* _Text section_
Another way to see the importance of a variable is to look at the reduction in impurity (i.e. how homogenous each bucket or leaf of the tree is) after that variable has been selected for splitting in all of the trees in the forest (i.e. Gini importance). Or similarly, we can look at the mean decrease in accuracy (i.e. permutation importance).
In [229]:
# Give a proper size to plots
options(repr.plot.width=8, repr.plot.height=4)
In [230]:
par(mfrow=c(1,2))
# Compute the reduction in impurity (i.e. Gini importance)
Gini <- varImp(RF1, type=2, scale=FALSE)
Ginisorted = sort(Gini$importance$Overall, decreasing = FALSE, index.return = TRUE)
dotchart(Ginisorted$x, rownames(Gini$importance)[Ginisorted$ix],
main = "RF1",
xlab = "Gini importance",
cex=0.7)
# Compute the reduction in accuracy (i.e. permutation accuracy importance)

* _Given exercise_
Sum up the text on variable importance in two sentences.

* _Collected material_
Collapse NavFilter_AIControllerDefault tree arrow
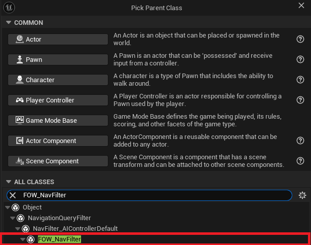The height and width of the screenshot is (245, 311). (x=18, y=229)
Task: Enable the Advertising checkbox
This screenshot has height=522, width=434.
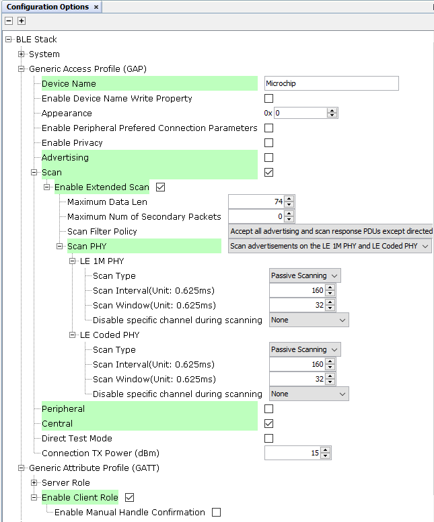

* _Task response_
A variable's importance can be judged by the reduction in impurity (how homogeneous each bucket or leaf is) after that variable is selected for splitting in all trees of the forest, known as Gini importance, or by the mean decrease in accuracy, known as permutation importance. The code sets the plot size, computes the Gini importance for RF1 with varImp, sorts it in increasing order, and draws it as a dot chart titled "RF1" with the axis label "Gini importance."